Il gravame è fondato.
Questa Suprema Corte ha, invero, chiarito che nel caso in cui l'imputato abbia subordinato la richiesta di applicazione della pena alla concessione della sospensione condizionale, in presenza del consenso del P.M., il giudice è tenuto a pronunziarsi sulla concedibilità o meno del beneficio, ratificando in caso positivo l'accordo delle parti, oppure rigettando in toto la richiesta di patteggiamento. Il giudice, chiamato all'applicazione della pena concordata tra le parti, ove il richiedente abbia subordinato l'efficacia dell'accordo alla concessione della sospensione condizionale della pena, a termini dell'espressa disposizione di cui all'art. 444 c.p.p., comma 3, è cioè tenuto a pronunziarsi sulla concedibilità o meno del beneficio, ratificando, in caso positivo, l'accordo delle parti, oppure rigettando, in caso negativo, la richiesta di "patteggiamento" (Cass. Sez. 3, Sentenza n. 20383 del 10/04/2001, dep. 19/05/2001, Rv. 219520).
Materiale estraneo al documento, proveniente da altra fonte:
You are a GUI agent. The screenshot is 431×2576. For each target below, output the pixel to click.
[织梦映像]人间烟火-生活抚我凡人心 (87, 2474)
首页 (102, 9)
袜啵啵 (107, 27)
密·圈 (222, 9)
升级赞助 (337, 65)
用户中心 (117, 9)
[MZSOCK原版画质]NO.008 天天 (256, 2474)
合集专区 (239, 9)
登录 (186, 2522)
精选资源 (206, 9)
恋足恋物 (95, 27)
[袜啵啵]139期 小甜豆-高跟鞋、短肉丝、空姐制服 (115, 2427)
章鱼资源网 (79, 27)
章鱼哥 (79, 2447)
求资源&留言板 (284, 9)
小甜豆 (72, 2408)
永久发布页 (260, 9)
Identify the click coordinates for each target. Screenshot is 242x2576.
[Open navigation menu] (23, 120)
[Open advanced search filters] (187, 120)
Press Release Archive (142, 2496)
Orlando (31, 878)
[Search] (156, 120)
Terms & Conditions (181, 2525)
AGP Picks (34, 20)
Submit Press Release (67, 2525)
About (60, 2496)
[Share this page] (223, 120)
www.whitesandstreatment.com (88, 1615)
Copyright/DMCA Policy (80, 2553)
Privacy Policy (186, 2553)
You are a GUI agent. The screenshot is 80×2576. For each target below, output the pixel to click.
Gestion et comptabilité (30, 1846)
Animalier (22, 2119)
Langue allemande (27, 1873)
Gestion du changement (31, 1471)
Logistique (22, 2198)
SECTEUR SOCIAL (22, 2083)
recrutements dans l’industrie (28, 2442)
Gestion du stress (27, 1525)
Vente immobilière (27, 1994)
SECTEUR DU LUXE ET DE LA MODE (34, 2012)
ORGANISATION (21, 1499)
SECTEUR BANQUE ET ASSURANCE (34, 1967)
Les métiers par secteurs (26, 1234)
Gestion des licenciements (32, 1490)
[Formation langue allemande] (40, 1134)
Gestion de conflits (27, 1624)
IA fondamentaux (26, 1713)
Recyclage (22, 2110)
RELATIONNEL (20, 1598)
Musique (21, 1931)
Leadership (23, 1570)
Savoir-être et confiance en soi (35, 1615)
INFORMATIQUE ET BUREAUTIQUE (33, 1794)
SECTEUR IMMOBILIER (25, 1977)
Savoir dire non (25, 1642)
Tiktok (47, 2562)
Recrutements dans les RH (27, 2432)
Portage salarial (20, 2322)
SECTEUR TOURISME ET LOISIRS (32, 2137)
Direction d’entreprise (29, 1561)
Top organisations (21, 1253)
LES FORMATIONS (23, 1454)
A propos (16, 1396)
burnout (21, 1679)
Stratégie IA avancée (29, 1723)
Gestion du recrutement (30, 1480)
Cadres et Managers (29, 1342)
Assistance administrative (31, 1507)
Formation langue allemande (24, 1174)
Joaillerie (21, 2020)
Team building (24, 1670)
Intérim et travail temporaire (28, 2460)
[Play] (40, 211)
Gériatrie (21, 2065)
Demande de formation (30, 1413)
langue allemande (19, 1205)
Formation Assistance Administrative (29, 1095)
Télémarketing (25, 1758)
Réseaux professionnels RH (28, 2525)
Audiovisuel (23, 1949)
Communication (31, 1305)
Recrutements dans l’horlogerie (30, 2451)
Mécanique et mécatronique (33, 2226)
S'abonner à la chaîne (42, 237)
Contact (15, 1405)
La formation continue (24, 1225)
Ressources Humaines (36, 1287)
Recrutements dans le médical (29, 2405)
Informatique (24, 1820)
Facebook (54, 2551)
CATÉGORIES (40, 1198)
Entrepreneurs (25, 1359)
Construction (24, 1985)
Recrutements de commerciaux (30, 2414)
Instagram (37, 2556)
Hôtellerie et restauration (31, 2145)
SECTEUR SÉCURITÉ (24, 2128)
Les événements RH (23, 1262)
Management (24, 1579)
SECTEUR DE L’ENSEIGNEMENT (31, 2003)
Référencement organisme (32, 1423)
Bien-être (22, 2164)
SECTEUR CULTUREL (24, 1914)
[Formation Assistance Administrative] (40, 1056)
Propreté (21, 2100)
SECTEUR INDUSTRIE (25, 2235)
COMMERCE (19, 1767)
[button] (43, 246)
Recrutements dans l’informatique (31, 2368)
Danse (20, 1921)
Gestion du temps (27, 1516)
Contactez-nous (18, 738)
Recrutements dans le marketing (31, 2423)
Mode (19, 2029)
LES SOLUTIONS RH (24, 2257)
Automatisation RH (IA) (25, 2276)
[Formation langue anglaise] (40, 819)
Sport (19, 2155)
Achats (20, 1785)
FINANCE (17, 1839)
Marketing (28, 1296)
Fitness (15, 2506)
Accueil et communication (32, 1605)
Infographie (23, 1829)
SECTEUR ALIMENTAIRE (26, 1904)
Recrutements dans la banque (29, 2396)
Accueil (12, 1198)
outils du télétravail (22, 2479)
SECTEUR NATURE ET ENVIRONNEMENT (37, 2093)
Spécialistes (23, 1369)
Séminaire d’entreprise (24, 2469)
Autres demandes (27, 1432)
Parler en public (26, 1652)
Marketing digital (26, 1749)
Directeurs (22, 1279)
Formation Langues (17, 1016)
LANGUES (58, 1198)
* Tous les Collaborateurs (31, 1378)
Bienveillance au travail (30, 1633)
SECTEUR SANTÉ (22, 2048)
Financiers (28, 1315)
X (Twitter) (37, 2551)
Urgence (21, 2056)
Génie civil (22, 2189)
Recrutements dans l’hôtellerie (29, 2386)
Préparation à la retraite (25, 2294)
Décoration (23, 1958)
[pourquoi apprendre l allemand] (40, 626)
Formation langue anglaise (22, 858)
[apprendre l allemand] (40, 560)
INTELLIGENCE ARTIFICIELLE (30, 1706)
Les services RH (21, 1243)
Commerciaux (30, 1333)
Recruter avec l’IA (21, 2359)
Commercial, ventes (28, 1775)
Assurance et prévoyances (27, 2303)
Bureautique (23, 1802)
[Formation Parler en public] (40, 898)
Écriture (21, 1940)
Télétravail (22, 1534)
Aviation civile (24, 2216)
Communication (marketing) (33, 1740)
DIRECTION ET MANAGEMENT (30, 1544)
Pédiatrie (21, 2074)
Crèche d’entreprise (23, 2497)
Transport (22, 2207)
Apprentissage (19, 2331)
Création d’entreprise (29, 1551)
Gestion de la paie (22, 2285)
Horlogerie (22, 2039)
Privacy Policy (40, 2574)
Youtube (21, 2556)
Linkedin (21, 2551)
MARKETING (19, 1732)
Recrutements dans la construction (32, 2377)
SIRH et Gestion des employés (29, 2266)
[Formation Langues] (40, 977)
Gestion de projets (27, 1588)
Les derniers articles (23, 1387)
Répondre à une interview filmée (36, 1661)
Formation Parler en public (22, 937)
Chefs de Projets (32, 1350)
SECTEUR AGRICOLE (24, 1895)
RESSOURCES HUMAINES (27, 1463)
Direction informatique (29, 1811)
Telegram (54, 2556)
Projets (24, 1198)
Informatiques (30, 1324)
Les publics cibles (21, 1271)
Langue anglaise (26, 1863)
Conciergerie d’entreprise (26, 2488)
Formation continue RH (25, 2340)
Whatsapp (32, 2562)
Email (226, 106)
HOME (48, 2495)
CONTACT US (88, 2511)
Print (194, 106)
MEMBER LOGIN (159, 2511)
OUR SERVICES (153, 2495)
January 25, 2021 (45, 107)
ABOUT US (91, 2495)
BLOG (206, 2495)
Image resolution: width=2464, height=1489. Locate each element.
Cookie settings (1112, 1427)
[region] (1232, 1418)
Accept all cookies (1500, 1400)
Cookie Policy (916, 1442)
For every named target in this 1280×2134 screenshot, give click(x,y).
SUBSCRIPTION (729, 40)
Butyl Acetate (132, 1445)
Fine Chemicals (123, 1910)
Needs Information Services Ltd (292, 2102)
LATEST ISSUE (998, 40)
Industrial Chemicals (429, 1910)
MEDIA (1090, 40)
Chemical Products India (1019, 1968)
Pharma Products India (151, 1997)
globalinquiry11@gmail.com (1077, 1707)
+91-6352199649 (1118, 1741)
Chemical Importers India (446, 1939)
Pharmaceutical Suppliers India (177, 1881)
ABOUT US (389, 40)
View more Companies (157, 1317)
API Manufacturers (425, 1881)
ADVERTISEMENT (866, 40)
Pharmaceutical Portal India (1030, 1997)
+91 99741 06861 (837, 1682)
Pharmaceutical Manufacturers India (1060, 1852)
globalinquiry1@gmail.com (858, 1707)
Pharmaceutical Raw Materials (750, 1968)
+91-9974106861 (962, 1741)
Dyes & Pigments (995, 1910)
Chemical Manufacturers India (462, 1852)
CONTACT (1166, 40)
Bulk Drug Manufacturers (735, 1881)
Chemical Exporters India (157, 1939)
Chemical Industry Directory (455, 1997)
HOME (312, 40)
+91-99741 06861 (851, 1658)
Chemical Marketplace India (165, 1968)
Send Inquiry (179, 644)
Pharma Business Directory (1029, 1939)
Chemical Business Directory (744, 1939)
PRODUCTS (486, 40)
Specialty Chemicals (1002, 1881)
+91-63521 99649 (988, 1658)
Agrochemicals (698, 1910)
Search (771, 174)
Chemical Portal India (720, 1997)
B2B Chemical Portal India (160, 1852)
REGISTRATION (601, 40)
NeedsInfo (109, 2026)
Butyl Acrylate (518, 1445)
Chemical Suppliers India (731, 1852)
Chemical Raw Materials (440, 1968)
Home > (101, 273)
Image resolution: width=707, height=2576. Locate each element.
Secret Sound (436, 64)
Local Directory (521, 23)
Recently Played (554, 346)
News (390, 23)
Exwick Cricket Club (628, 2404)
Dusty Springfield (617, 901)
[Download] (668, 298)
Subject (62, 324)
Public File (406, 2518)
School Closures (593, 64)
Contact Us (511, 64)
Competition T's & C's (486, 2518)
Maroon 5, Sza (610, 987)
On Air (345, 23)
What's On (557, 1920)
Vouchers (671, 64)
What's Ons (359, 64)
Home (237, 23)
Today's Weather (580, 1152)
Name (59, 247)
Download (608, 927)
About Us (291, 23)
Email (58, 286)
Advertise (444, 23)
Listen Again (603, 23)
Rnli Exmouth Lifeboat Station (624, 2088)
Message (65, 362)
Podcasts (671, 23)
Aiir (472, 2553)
Atteso che il Tribunale di Firenze, con la sentenza impugnata, ha applicato la pena concordata dalle parti, senza concedere il beneficio pure richiesto, in assenza di alcuna motivazione al riguardo, si impone l'annullamento della sentenza impugnata, senza rinvio, con trasmissione degli atti al Tribunale di Firenze, per l'ulteriore corso.
P.Q.M.
Annulla la sentenza impugnata senza rinvio;
dispone trasmettersi gli atti al Tribunale di Firenze.
Così deciso in Roma, il 21 gennaio 2011.